Defenders of today's media portrayal of fathers rail against that of the past, condemning programs such as The Andy Griffith Show and Father Knows Best for being "unrealistic."  This is a classic "straw-man" argument. ALL television dramas and comedies are fictional, and are therefore "unrealistic" to some degree. However, such "critics" (displaying little genuine critical faculty) laud programs such as American Dad for its "sophistication," thereby presumably claiming them to be more "realistic."  The notion that Homer Simpson is a more realistic and desirable role model than Andy Taylor or Jim Anderson is more than misguided, it is actually harmful to our children, and ultimately to the good of our nation. 

 

"Too many TV shows today tag fathers with the ‘3D' image - dumb, dangerous and disaffected.
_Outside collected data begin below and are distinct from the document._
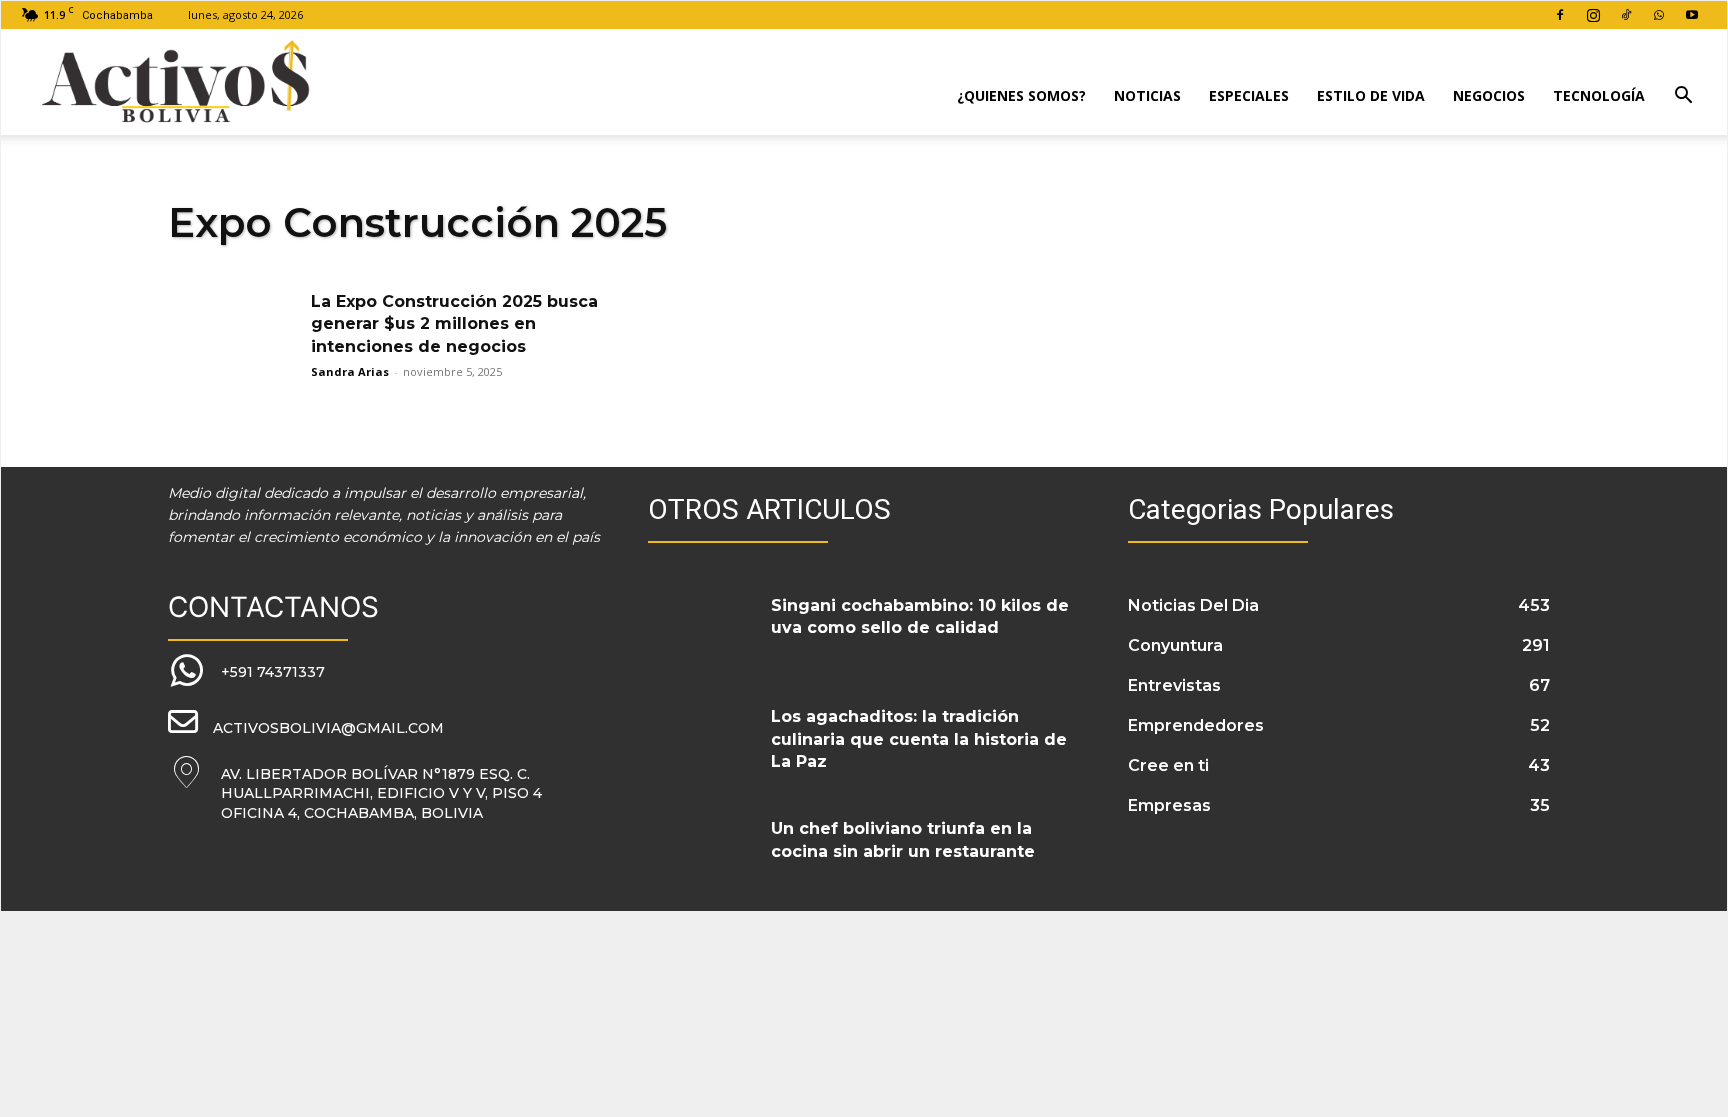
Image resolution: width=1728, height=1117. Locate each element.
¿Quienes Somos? (1021, 95)
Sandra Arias (350, 371)
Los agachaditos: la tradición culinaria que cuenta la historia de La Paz (919, 739)
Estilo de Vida (1371, 95)
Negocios (1489, 95)
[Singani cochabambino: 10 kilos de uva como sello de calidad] (702, 630)
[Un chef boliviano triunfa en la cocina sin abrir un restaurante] (702, 853)
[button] (1683, 97)
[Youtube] (1692, 15)
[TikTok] (1626, 15)
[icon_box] (246, 671)
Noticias (1147, 95)
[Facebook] (1560, 15)
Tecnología (1599, 95)
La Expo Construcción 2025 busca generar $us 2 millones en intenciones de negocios (454, 324)
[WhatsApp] (1659, 15)
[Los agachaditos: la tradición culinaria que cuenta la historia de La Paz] (702, 741)
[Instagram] (1593, 15)
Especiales (1249, 95)
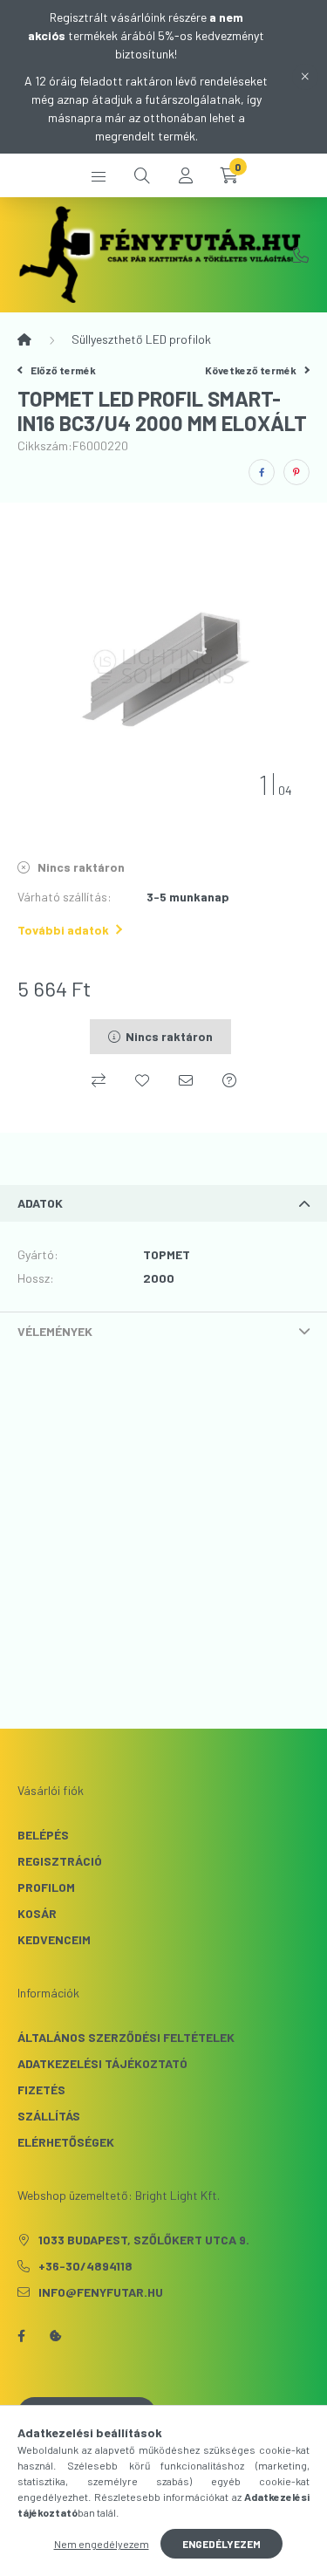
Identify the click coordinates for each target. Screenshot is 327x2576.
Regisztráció (59, 1860)
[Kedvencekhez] (142, 1080)
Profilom (46, 1887)
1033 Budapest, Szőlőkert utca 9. (143, 2239)
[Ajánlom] (185, 1080)
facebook (20, 2336)
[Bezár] (305, 77)
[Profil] (185, 175)
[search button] (142, 175)
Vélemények (54, 1331)
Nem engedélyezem (101, 2544)
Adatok (40, 1203)
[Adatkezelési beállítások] (55, 2336)
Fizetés (41, 2089)
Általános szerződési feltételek (126, 2037)
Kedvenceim (54, 1939)
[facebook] (262, 472)
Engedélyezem (221, 2544)
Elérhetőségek (65, 2141)
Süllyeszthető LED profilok (141, 339)
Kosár (37, 1913)
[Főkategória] (24, 339)
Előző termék (62, 370)
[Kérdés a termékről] (229, 1080)
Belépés (43, 1834)
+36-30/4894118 (300, 254)
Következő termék (251, 370)
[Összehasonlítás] (98, 1080)
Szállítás (48, 2115)
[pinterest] (296, 472)
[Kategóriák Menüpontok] (98, 175)
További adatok (63, 929)
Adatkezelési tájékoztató (102, 2063)
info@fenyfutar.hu (100, 2292)
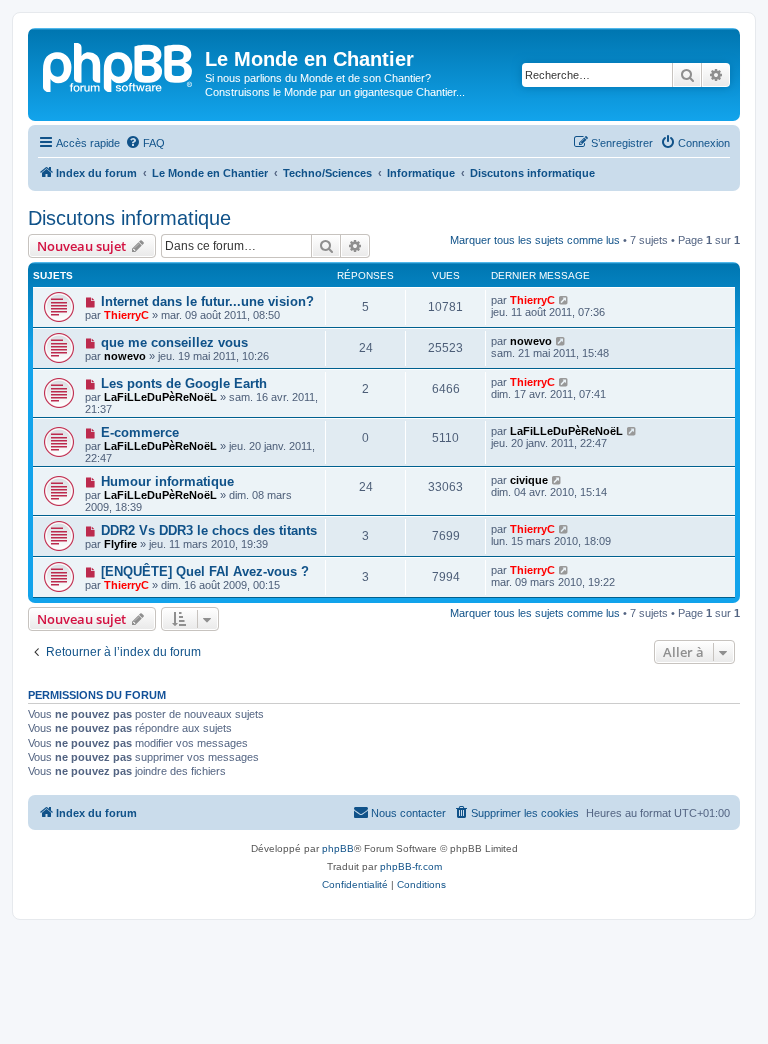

Such images must be reversed to demonstrate to viewers that fathers are there for their children." -- Roland Warren, president of the National Fatherhood Initiative (Parents Television Council 2005 study on the portrayal of Fathers on Television)

 

While today's popular culture wallows in its degraded portrayal of fathers, Culture Watch and the PTC extends its heartfelt thanks to all the fathers who have labored uncomplainingly to provide for their spouses and children, to become examples of virtuous behavior and a striving for excellence, and who – though all too often unrewarded – have made such a difference in the lives of their daughters and sons.